[Entries on target coordinates]
## START

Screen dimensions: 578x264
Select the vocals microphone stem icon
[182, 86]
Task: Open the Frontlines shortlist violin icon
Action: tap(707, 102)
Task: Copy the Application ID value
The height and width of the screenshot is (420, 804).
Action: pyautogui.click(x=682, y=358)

## END

## PROMPT
Extract every line from the one containing "Task: Copy the Application ID value" through the end of the items, and reproduce each line word for word.

## TASK SOLUTION
Task: Copy the Application ID value
The height and width of the screenshot is (420, 804).
Action: pyautogui.click(x=682, y=358)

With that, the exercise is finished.